Indistintamente, se produjo el reajuste del tiempo de servicio en filas si el mozo contaba con instrucción premilitar. Lo cierto es, que esta Disposición en su Artículo 11º originó enorme confusión, contrastando el período en filas para los que carecían de instrucción premilitar, admitiendo la reducción a dieciocho meses, por cuanto que “podrían disfrutar de licencias temporales o ilimitadas siempre que las conveniencias y necesidades del servicio lo permitan”.

“Tras rememorarse dos décadas de su desaparición, en sus prolegómenos se atisbaba la profesionalización para conseguir unos activos de calidad y en cantidad suficiente, emprendiendo unas acciones resumidas en reclutar, retribuir, renovar y reincorporar”

Como era de esperar, esta realidad conllevó incertidumbre en los soldados, al quedar irresuelto el probable descuento del período militar, quedando finalmente a merced de la arbitrariedad de sus Jefes.

En 1943, se normalizó por vía reglamentaria la obligatoriedad para todos los varones, de haber cumplido el Servicio Militar Obligatorio para ser admitido en cualquier ámbito laboral del Estado. Dos años después, el ‘Fuero de los Españoles’ configuraba una de las ocho ‘Leyes Fundamentales’ del franquismo que contenía en su Artículo 7º: “Constituye título de honor para los españoles el servir a la Patria con las armas. Todos los españoles están obligados a prestar este servicio cuando sean llamados con arreglo a la Ley”.

Ya, en 1968, se sancionó la ‘Ley General del Servicio Militar’ que a este tenor fijaba en su Artículo 1º que “el Servicio Militar es un honor y un deber inexcusable que alcanza a todos los españoles varones…”. Esta Ley punteaba la divisoria entre un Servicio Militar Obligatorio con una conservación entre 15 y 18 meses y la figura atractiva del ‘Voluntario’, con la primicia de ser él mismo quien eligiese la Región Militar, aunque su trayectoria iba a ser más amplia con 15 y 24 meses.

Curiosamente, el Estado involucraba a las empresas en el control riguroso de la observancia del Servicio Militar Obligatorio. De manera, que los empresarios, patrones o propietarios verificaban antes de aceptar a los contratantes, si éstos tenían en regla sus deberes militares, incurriendo en responsabilidades en caso de incumplimiento.

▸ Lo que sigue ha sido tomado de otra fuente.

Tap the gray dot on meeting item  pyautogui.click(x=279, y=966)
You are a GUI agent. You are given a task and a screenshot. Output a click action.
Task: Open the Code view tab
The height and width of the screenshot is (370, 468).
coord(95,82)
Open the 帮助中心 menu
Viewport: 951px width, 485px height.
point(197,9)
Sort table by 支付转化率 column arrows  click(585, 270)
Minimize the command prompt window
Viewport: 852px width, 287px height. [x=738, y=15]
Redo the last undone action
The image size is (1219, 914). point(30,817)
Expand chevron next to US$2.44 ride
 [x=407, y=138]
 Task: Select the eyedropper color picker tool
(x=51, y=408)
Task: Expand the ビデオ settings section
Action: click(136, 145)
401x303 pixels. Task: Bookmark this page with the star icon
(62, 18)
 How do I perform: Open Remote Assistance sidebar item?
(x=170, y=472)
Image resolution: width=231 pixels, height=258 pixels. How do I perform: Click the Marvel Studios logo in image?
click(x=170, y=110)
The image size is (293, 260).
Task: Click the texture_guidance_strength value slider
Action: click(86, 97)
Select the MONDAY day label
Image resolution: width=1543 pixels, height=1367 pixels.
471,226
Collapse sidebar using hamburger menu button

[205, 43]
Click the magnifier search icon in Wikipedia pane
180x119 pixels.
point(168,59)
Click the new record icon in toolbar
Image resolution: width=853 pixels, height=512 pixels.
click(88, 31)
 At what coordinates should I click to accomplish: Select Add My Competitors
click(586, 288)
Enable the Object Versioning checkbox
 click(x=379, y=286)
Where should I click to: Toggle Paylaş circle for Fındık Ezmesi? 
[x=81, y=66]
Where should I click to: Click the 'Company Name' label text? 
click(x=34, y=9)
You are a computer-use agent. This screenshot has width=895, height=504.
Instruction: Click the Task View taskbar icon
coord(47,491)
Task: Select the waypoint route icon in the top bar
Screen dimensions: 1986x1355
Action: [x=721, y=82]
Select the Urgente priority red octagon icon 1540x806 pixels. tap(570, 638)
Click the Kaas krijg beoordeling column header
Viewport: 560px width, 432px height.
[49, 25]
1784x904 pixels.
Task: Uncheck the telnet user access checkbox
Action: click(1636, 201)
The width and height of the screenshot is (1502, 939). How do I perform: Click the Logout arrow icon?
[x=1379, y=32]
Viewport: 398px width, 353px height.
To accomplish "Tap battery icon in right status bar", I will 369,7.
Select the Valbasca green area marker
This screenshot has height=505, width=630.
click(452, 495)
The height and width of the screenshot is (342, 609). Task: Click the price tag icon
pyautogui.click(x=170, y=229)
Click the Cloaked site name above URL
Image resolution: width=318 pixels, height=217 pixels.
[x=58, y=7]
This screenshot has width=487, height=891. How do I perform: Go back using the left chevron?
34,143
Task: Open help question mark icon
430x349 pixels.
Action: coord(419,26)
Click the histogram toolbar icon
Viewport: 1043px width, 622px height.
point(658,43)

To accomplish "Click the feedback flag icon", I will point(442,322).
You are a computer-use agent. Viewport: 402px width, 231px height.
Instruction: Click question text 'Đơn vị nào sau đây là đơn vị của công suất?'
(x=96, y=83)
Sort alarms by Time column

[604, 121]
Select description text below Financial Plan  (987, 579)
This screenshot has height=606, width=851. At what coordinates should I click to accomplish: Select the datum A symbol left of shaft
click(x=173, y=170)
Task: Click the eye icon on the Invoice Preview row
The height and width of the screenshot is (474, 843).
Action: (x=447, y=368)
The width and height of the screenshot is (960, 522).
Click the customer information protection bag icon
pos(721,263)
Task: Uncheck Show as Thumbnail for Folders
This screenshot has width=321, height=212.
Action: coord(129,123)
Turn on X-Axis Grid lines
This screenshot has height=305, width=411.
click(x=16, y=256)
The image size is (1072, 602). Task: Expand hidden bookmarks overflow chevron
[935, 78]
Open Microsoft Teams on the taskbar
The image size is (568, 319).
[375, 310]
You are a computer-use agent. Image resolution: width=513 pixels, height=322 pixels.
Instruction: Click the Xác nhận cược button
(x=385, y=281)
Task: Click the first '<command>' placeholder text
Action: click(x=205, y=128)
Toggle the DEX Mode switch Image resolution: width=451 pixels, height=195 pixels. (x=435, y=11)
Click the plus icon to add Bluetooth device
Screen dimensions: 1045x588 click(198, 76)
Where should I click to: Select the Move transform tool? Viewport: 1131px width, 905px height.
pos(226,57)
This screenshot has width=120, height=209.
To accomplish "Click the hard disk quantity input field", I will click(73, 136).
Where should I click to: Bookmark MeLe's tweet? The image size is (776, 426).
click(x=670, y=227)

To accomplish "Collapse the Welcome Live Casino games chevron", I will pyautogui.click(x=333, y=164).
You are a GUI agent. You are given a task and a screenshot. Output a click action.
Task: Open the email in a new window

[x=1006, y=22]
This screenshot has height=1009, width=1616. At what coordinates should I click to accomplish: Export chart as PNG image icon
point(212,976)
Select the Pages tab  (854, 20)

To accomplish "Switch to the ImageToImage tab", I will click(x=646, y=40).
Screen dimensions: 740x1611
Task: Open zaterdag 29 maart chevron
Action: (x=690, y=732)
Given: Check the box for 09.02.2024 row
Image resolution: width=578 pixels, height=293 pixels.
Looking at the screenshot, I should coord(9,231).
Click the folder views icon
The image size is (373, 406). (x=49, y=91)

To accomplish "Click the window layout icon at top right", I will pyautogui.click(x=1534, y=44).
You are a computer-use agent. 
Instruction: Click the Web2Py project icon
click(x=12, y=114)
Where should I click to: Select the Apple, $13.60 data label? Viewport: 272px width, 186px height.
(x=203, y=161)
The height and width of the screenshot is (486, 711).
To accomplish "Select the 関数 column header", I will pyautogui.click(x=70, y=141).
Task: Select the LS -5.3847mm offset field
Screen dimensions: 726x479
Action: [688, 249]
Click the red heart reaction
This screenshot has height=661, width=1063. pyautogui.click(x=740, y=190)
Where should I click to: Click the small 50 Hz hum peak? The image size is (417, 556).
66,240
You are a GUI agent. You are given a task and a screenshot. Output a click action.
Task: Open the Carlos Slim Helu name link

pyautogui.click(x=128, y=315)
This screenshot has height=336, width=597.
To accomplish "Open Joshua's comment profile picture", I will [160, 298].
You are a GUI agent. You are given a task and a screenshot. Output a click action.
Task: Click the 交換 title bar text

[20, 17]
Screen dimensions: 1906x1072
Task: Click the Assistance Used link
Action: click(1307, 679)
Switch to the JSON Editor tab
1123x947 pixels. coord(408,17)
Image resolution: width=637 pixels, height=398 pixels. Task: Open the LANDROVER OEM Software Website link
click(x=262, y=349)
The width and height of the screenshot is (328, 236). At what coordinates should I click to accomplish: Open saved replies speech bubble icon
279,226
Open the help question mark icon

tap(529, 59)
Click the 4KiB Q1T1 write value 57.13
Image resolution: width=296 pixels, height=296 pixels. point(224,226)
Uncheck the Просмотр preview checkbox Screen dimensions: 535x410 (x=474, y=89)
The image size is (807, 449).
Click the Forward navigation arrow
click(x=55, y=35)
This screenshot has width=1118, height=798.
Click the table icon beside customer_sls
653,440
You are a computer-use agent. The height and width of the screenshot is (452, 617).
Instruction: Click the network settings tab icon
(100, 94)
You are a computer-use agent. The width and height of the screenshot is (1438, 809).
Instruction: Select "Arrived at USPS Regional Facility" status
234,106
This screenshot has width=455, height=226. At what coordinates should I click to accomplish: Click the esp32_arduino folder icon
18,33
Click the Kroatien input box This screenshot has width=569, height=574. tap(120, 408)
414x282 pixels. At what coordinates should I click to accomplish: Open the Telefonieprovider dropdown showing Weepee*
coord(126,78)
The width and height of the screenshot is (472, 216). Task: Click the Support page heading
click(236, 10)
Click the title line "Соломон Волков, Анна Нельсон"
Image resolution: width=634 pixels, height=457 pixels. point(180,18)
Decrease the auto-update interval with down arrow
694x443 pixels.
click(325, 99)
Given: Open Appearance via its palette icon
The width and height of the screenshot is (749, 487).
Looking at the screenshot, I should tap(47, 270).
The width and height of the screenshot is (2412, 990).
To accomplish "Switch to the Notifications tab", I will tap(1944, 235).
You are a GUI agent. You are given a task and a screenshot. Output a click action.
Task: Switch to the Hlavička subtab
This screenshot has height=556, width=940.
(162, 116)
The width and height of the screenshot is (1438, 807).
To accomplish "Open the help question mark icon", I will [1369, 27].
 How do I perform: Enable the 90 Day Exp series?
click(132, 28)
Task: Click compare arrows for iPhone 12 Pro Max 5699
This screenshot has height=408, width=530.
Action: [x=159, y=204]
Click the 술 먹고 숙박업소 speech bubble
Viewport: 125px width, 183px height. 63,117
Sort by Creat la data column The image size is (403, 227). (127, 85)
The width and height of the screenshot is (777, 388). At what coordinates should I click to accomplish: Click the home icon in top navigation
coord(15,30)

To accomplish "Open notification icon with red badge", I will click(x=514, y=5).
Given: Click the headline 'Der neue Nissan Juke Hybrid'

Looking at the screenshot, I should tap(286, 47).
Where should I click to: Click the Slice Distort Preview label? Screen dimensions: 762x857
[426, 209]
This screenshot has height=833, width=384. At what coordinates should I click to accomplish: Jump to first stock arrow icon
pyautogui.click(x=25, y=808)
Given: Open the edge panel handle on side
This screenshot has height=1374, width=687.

En consecuencia, quedando en pausa el cierre de la primera parte de este texto que prosigue en otra narración, deja a expensas del lector la ocasión de suscitar una reflexión ponderada sobre la evolución, avance o retroceso legislativo del Servicio Militar Obligatorio, tras rememorarse dos décadas de su desaparición, en los que se atisbaba la profesionalización de las Fuerzas Armadas para conseguir unos activos de calidad y en cantidad suficiente, con cometidos caracterizados por ser de mayor complejidad y responsabilidad para la hechura del nuevo soldado que comenzaba a derivarse, emprendiendo unas acciones que podrían quedar resumidas en reclutar, retribuir, renovar y reincorporar.

Y es que, abocados a las consecuencias del panorama mundial, el despliegue legislativo español había sobrepasado la tradición cerrada para aproximarse a un sistema abierto con nivel operativo, capacidad de reacción y ámbito de actuación.